Does that happen a lot to you?  It surely does to me.  On some level, in fact, it’s almost like I believe that I really ought to be able to do these kinds of things; that, in fact, there’s something gone awry somewhere, because the longing is so potent that it’s as though I once upon a time had these abilities, only they’ve somehow been misplaced. 

And I want them back.

It’s a sensation I suspect Mr. Cameron understands, as he followed up that Aliens scene years later with an entire movie—Avatar—devoted to the fantasy of inhabiting a bigger, stronger, faster body that can do things your own body just can’t—that’s you, only more.

When people ask why I like cars so much, I sometimes try to explain this whole car-as-an-extension-of-self thing—typically with limited success.  And I get that.  It’s easier to stuff me into the tried-and-true “speed freak” or “poseur” pigeonholes than to really think about it.  And unfortunately for people like me, there’s a stigmatizing element out there—an element with more money than either sense or taste—that buys the kinds of cars I love in a vain quest to appropriate for themselves qualities they will never, ever personally possess.  Those folks make it tough for true believers.

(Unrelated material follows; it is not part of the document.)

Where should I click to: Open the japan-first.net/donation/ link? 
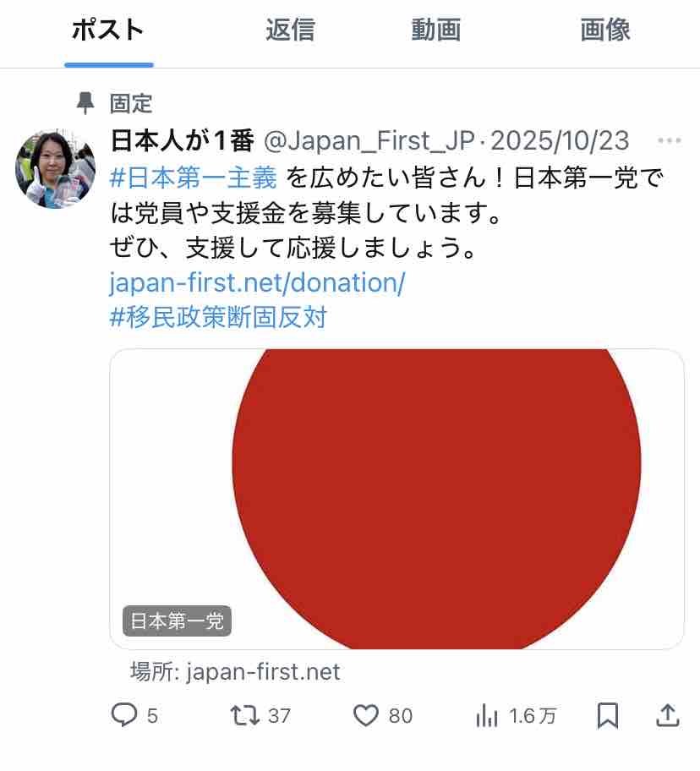click(x=257, y=282)
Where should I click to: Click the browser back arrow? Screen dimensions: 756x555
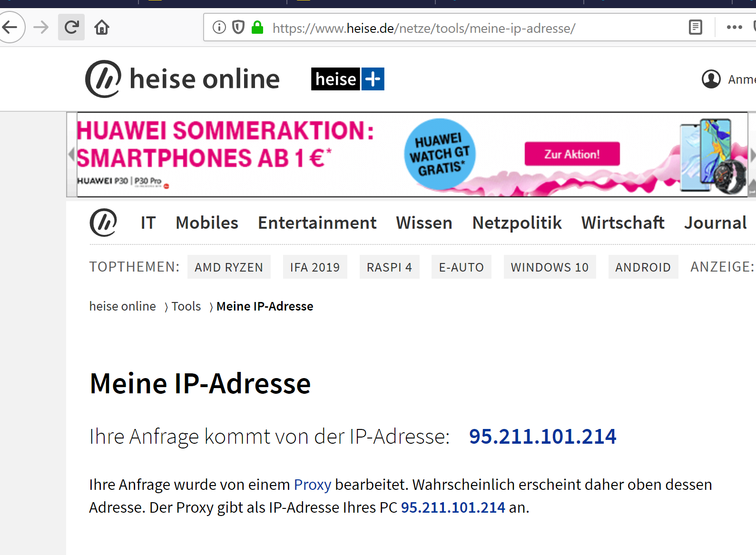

To a believer, a car’s beauty is something you enjoy during a Saturday morning wash and wax, not when you hop out curbside at a swank, crowded restaurant and toss the keys to a valet.  To a believer, a well-executed heel-and-toe downshift as you turn left from one empty, pre-sunrise boulevard onto another is better than a hundred showy burnouts.  It’s about the communion you feel with the machine; how the two of you, together, do and feel and accomplish more than either of you could alone.   As you wait for the car, the car waits for you.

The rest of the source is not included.